## Task directions
Convert the material below into a JSON list of strings with one string per line and no blank lines.

* begin Provided information *

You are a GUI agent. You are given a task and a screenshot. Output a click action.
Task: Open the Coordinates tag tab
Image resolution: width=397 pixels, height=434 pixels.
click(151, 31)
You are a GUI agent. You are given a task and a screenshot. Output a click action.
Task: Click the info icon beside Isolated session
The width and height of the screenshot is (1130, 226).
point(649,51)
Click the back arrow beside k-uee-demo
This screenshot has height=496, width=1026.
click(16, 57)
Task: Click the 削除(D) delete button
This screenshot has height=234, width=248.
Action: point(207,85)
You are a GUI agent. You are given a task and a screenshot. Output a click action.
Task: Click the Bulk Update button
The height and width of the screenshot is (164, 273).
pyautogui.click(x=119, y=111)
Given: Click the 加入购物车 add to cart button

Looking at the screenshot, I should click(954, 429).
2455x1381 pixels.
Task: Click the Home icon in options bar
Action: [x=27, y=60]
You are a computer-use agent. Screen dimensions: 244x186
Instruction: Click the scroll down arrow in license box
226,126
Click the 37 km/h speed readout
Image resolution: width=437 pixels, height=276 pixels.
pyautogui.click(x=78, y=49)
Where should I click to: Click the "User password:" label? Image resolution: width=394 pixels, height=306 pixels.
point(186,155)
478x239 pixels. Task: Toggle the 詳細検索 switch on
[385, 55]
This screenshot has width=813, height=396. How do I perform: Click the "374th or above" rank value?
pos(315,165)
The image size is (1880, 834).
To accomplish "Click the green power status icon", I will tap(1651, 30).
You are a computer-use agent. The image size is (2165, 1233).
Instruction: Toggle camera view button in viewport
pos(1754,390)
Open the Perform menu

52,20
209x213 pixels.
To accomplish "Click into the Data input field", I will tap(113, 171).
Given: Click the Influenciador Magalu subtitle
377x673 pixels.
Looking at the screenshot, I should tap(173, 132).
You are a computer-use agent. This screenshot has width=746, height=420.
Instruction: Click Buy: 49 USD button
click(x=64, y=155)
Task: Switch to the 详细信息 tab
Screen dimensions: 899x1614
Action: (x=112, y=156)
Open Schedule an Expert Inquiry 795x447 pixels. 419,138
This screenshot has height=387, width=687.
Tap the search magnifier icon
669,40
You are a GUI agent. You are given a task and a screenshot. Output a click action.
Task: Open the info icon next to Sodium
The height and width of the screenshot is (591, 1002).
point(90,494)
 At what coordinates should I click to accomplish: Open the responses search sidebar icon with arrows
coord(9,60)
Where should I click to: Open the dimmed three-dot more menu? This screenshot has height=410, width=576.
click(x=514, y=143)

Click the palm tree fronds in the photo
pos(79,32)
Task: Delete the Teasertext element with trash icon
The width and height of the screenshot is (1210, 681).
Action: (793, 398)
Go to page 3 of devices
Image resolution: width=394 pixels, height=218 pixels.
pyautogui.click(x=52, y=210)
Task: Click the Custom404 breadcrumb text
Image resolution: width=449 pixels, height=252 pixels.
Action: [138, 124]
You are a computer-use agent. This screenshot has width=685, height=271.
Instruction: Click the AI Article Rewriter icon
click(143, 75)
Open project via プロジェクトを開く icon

* end Provided information *

## Correct output
[
  "You are a GUI agent. You are given a task and a screenshot. Output a click action.",
  "Task: Open the Coordinates tag tab",
  "Image resolution: width=397 pixels, height=434 pixels.",
  "click(151, 31)",
  "You are a GUI agent. You are given a task and a screenshot. Output a click action.",
  "Task: Click the info icon beside Isolated session",
  "The width and height of the screenshot is (1130, 226).",
  "point(649,51)",
  "Click the back arrow beside k-uee-demo",
  "This screenshot has height=496, width=1026.",
  "click(16, 57)",
  "Task: Click the 削除(D) delete button",
  "This screenshot has height=234, width=248.",
  "Action: point(207,85)",
  "You are a GUI agent. You are given a task and a screenshot. Output a click action.",
  "Task: Click the Bulk Update button",
  "The height and width of the screenshot is (164, 273).",
  "pyautogui.click(x=119, y=111)",
  "Given: Click the 加入购物车 add to cart button",
  "Looking at the screenshot, I should click(954, 429).",
  "2455x1381 pixels.",
  "Task: Click the Home icon in options bar",
  "Action: [x=27, y=60]",
  "You are a computer-use agent. Screen dimensions: 244x186",
  "Instruction: Click the scroll down arrow in license box",
  "226,126",
  "Click the 37 km/h speed readout",
  "Image resolution: width=437 pixels, height=276 pixels.",
  "pyautogui.click(x=78, y=49)",
  "Where should I click to: Click the \"User password:\" label? Image resolution: width=394 pixels, height=306 pixels.",
  "point(186,155)",
  "478x239 pixels. Task: Toggle the 詳細検索 switch on",
  "[385, 55]",
  "This screenshot has width=813, height=396. How do I perform: Click the \"374th or above\" rank value?",
  "pos(315,165)",
  "The image size is (1880, 834).",
  "To accomplish \"Click the green power status icon\", I will tap(1651, 30).",
  "You are a computer-use agent. The image size is (2165, 1233).",
  "Instruction: Toggle camera view button in viewport",
  "pos(1754,390)",
  "Open the Perform menu",
  "52,20",
  "209x213 pixels.",
  "To accomplish \"Click into the Data input field\", I will tap(113, 171).",
  "Given: Click the Influenciador Magalu subtitle",
  "377x673 pixels.",
  "Looking at the screenshot, I should tap(173, 132).",
  "You are a computer-use agent. This screenshot has width=746, height=420.",
  "Instruction: Click Buy: 49 USD button",
  "click(x=64, y=155)",
  "Task: Switch to the 详细信息 tab",
  "Screen dimensions: 899x1614",
  "Action: (x=112, y=156)",
  "Open Schedule an Expert Inquiry 795x447 pixels. 419,138",
  "This screenshot has height=387, width=687.",
  "Tap the search magnifier icon",
  "669,40",
  "You are a GUI agent. You are given a task and a screenshot. Output a click action.",
  "Task: Open the info icon next to Sodium",
  "The height and width of the screenshot is (591, 1002).",
  "point(90,494)",
  " At what coordinates should I click to accomplish: Open the responses search sidebar icon with arrows",
  "coord(9,60)",
  "Where should I click to: Open the dimmed three-dot more menu? This screenshot has height=410, width=576.",
  "click(x=514, y=143)",
  "Click the palm tree fronds in the photo",
  "pos(79,32)",
  "Task: Delete the Teasertext element with trash icon",
  "The width and height of the screenshot is (1210, 681).",
  "Action: (793, 398)",
  "Go to page 3 of devices",
  "Image resolution: width=394 pixels, height=218 pixels.",
  "pyautogui.click(x=52, y=210)",
  "Task: Click the Custom404 breadcrumb text",
  "Image resolution: width=449 pixels, height=252 pixels.",
  "Action: [138, 124]",
  "You are a computer-use agent. This screenshot has width=685, height=271.",
  "Instruction: Click the AI Article Rewriter icon",
  "click(143, 75)",
  "Open project via プロジェクトを開く icon"
]